Dabei wäre die evangelische Kirche heute mehr denn je auf Geistliche wie Käßmann angewiesen, ist der Göttinger Theologieprofessor Jan Hermelink überzeugt. Käßmann habe die Gabe gehabt, "den Glauben auf eine Weise zu verpacken, die leichter verständlich ist". Die Art und Weise, wie die ehemalige Bischöfin gewirkt habe, sei richtungsweisend für die Zukunft der Kirche. "Für die Kirche als Institution war sie ein Glücksfall", so Hermelink.
"So muss Kirche operieren, sonst kommt auf Dauer keiner mehr"

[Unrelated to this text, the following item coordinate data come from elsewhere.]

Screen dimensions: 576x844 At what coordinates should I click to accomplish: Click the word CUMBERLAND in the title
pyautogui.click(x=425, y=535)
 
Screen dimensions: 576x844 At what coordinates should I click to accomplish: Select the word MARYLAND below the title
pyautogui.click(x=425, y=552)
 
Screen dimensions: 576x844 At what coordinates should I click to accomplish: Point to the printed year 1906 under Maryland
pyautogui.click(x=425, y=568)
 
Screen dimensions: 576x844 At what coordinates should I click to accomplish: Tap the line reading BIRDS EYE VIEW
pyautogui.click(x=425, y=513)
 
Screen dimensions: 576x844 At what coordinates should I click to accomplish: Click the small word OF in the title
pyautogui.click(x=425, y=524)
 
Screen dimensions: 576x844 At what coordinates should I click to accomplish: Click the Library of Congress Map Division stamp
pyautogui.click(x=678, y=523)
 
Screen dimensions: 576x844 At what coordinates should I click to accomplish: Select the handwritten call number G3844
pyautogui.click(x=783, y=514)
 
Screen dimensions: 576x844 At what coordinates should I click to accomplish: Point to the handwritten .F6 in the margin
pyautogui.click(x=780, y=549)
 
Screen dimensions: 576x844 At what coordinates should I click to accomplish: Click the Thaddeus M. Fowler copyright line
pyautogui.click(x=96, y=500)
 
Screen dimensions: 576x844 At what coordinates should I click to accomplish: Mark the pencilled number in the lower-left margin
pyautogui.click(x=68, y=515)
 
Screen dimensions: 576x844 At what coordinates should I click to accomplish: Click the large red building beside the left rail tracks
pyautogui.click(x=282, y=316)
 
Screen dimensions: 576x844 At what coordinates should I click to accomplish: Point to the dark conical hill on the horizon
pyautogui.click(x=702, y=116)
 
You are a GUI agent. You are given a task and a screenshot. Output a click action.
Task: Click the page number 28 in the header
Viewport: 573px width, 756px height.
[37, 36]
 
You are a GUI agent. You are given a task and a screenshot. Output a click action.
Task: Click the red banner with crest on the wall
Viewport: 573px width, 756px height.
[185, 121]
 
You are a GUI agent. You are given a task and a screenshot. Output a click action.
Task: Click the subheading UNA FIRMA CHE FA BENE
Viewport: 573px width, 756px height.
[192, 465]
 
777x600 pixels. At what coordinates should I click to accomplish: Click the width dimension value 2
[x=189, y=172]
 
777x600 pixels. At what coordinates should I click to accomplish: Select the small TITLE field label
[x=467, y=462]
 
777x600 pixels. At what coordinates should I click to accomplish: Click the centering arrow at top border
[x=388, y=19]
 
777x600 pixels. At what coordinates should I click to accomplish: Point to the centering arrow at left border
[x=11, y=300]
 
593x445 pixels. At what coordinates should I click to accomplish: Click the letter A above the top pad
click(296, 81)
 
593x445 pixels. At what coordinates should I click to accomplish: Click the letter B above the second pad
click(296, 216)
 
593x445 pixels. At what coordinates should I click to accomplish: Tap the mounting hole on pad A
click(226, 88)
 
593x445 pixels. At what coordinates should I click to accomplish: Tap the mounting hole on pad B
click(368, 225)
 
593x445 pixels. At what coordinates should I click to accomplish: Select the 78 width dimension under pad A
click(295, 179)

"Der große Erfolg von Margot Käßmann beruht darauf, dass sie in ihrer ganzen Präsenz möglichst nah bei den einfachen Menschen ist, die sich mit ihr identifizieren können", sagt auch Gerhard Wegner, der Direktor des Sozialwissenschaftlichen Instituts der EKD. Auch ihr Privatleben habe sie nicht verborgen – ob ihre Scheidung, ihre Krebserkrankung, die verhängnisvolle Alkoholfahrt im Februar 2010 und in deren Folge ihr Rücktritt von der EKD-Spitze. Käßmann sei es gelungen, den christlichen Glauben so rüberzubringen, dass er anschlussfähig gewesen sei in der Gesellschaft; sie habe eine andere Tönung und Ansprache gefunden. "So muss Kirche operieren, sonst kommt auf Dauer keiner mehr", ist Wegner überzeugt.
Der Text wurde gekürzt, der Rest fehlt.